## Task requirements:
From the line containing "Instruction: Select the" through the last line of the records below, each line is to be repeated exactly; pictures are to be omitted.

## Data shown:
■ ■ ■ ■ ■

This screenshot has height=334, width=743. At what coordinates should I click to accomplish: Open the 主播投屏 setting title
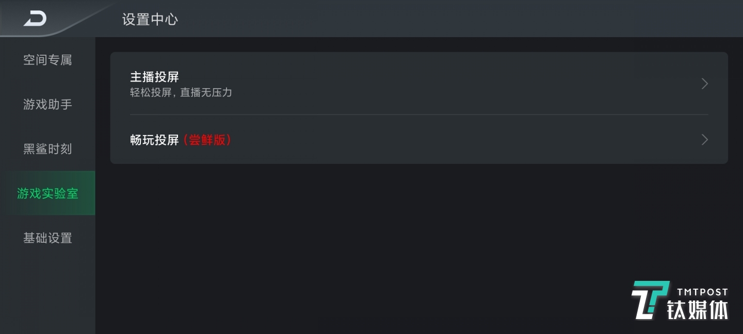[154, 77]
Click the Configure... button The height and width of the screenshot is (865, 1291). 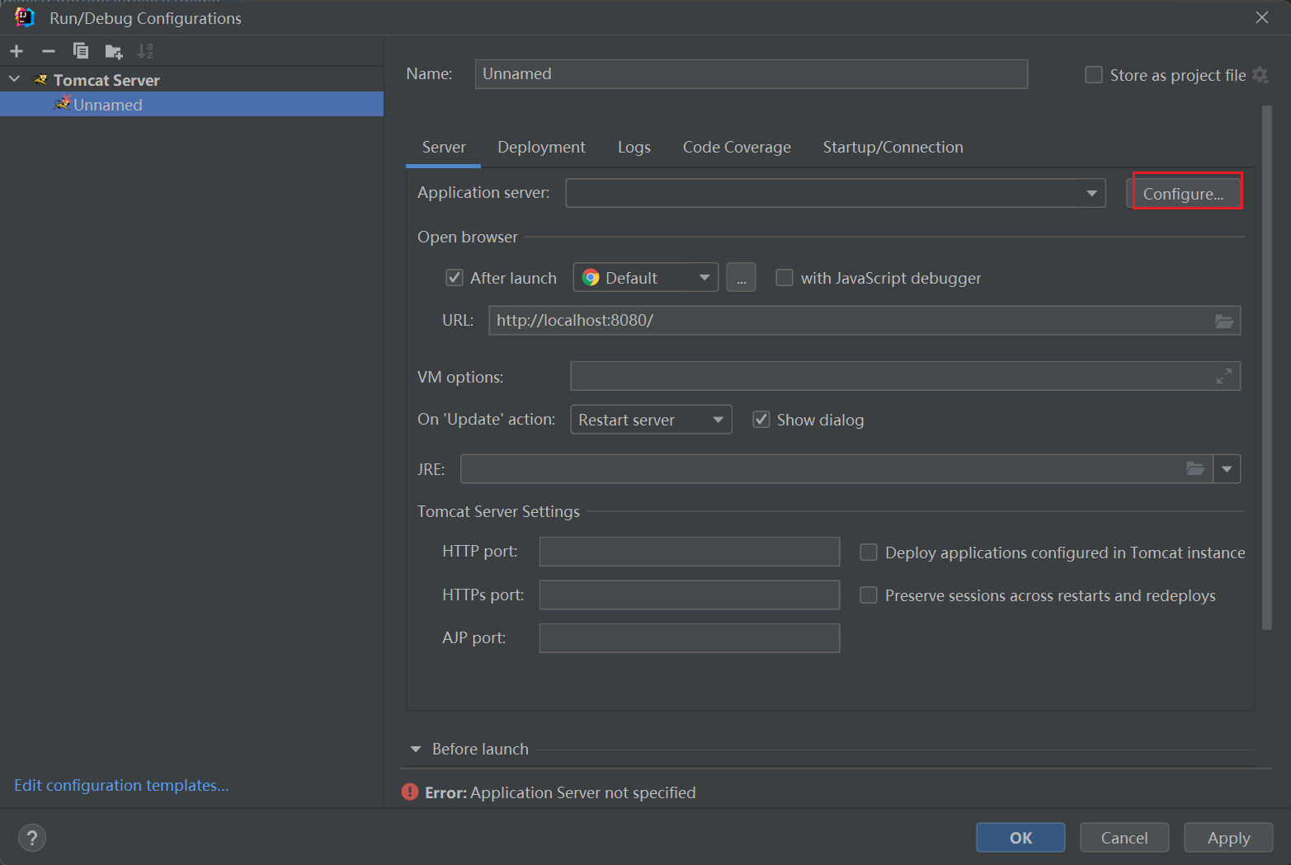click(1183, 194)
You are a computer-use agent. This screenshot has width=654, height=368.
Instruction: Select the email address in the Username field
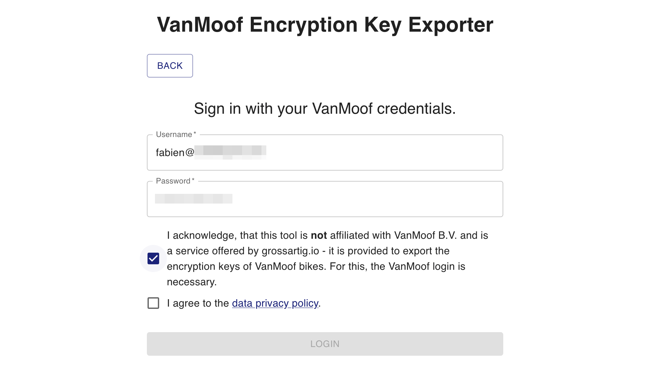(x=210, y=152)
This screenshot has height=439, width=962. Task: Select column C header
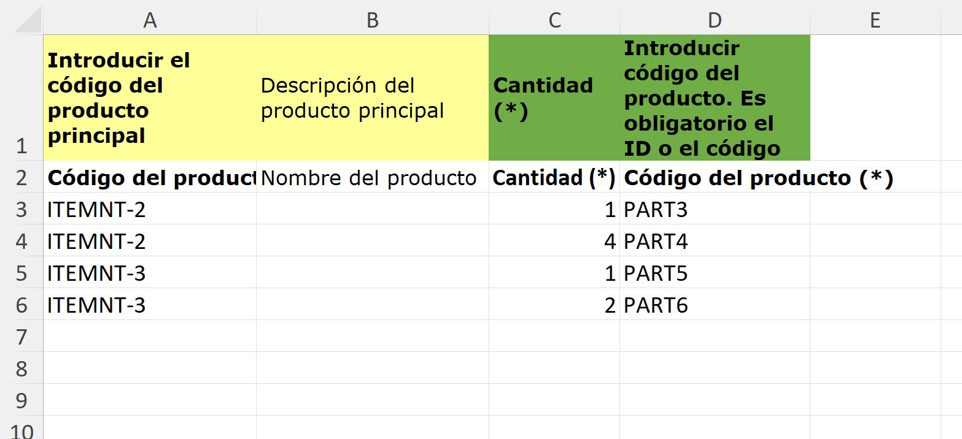[554, 20]
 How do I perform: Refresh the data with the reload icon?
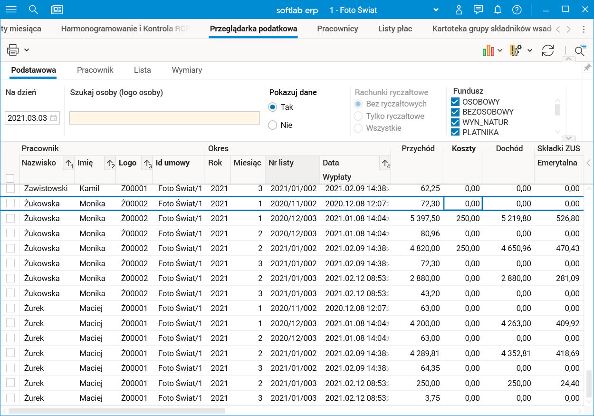click(548, 50)

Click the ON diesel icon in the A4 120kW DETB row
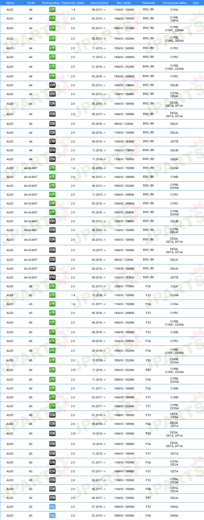[52, 141]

■ ■ ■ ■ ■

## Reply:
Instruction: Select the email address in the Username field
(x=210, y=152)
This screenshot has height=439, width=962. Task: Select column C header
[554, 20]
 How do I perform: Refresh the data with the reload icon?
click(548, 50)

Click the ON diesel icon in the A4 120kW DETB row
[52, 141]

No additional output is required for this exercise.